“I think it is the way we work,” Tim Erhardt, adjunct social work professor said. “We finish school, and there’s pressure to achieve the job or keep up with the Joneses or whatever. I think we lose focus on being in relationships with people and what it really means to live in a community.”
Erhardt uses the community as his classroom, where his social work students experience working with organizations in the Fargo-Moorhead area.
Three main projects encompass Erhardt’s course curriculum. All three involve choosing an underrepresented group in the community in order to help spread awareness and educate others about the group.
Erhardt thinks it’s important for all students to continue helping underrepresented groups in the community, even after they graduate and work in their chosen fields.
“As social workers we have a responsibility to not just work in the job that we have,” he said. “I see it more as an overall responsibility to be a worker for social justice, and if that doesn’t completely line up with what you’re doing, you still have a responsibility.”
Erhardt and his wife developed an international nonprofit called the Jua Project in Kitale, Kenya. The nonprofit creates jobs for single women by teaching them how to create jewelry out of recyclable materials.
The jewelry is sold in the U.S., which creates a weekly paycheck for the women to help them break the chains of extreme poverty. A group of students are working with the Jua Project.
“It’s been really nice to have people who are motivated and passionate and excited to do things,” Erhardt said. “I think students are representing the university really well.”
Erhardt assigned a punk rock band to each group of students to research the issue they advocated for. Joel Kromer, Jess Long, Cassie Webster and Jo-Wei Kao are senior social work majors who were assigned the Dead Kennedys, a band formed in San Francisco in 1978.
From this band, the group decided to advocate for the homeless youth in the F-M area.
“The community has really stigmatized homeless youth by thinking that they either have done something wrong to be on their own, that they should be with their family, that they are degenerates – it’s never a positive thing,” Long said. “The problem with that is the community won’t get involved raising funds for shelters or anything.”
On Thursday, this group of students will be at a table on the first floor of the Comstock Memorial Union, aiming to spread awareness about the homeless youth issue. They urge people to stop by and learn more about the issue and ways to get involved.

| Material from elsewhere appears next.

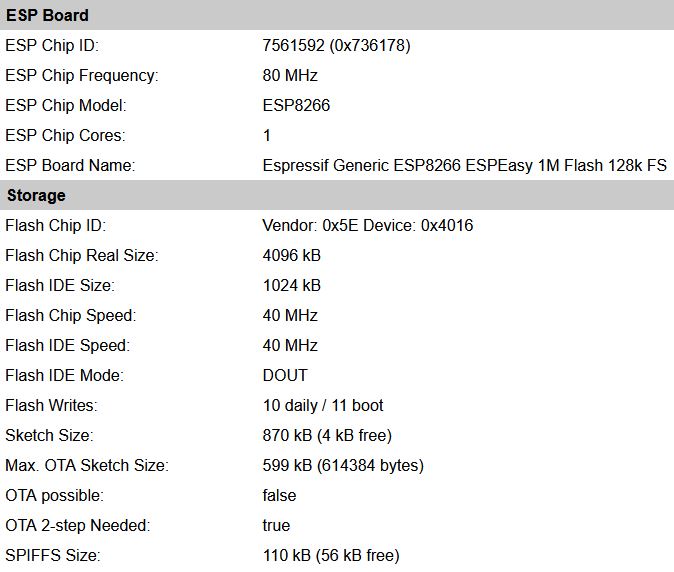This screenshot has height=572, width=674.
Task: Click the Flash Chip ID vendor value
Action: 368,225
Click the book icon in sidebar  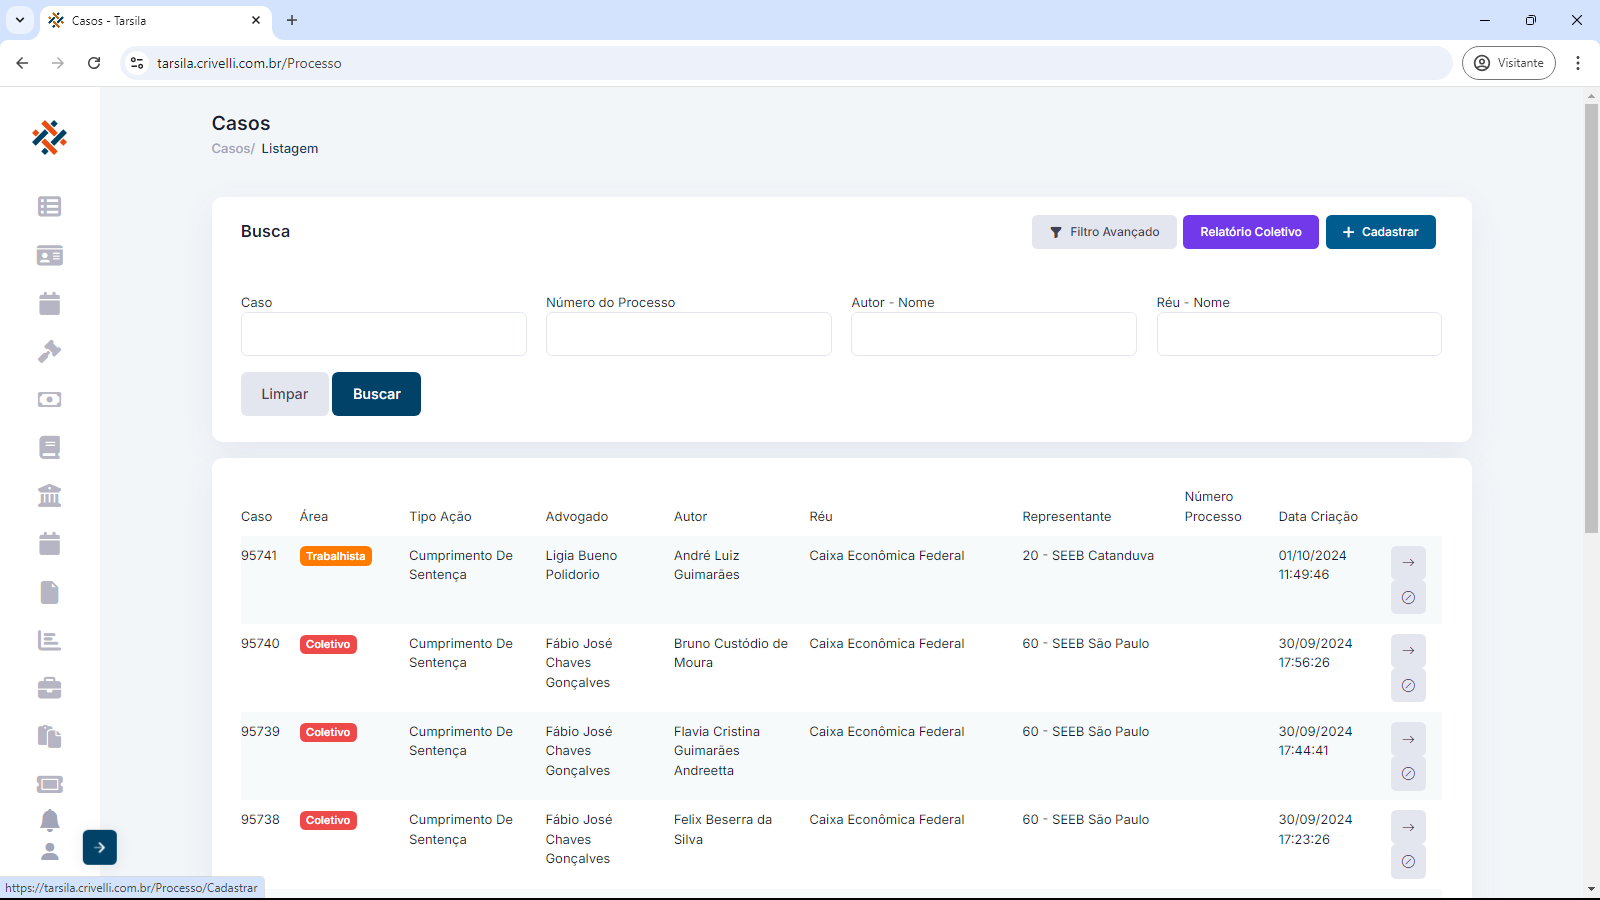49,447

“It’s easily overlooked,” Kromer said. “When organizations talk about homelessness, you don’t even assume that there is children without housing.”
“I was surprised when I found out there was nothing for them,” Long said. “That’s sad.”
The group of students explained the community does not see a shelter for homeless youth as a big need in the community, because they want the nuclear family to be a norm.
However, the community should know the nuclear family is no longer the norm, and factors such as drug, physical or emotional abuse by family members or others can cause a child to run from home and, therefore, need shelter.
Kromer read from a study done by Wilder about homelessness in Fargo and Moorhead.
“From 2000 to 2012 the homeless children in Fargo increased from 46 to 98, and in Moorhead it’s increased from 18 to 53,” he said. “But the number of unaccompanied minors are much smaller. An unaccompanied minor under 18, there were six in Fargo and 13 in Moorhead.”
Even though the numbers are small, this still leaves an average of 19 children without a place to go.
The community can assume there are more homeless unaccompanied minors in the area who are unaccounted for; many who may be finding places to stay through Couchsurfing, Craigslist or the streets.
This group of students have positive reviews when discussing Erhardt’s class and the opportunities they’ve had so far to help the community.
“Tim’s class is really different than the other classes,” Kromer said. “This is like the first class where we’ve had to go into the community and just do projects. It’s a hands-on class. It’s a true practice class.”
“(Other) classes don’t prepare us for when we go out in the real world, and we have to deal with these things. We’re like, ‘woah, we just sat in a class and did some tests.’ ” Long said. “He wants you to actually go out there and make a difference.”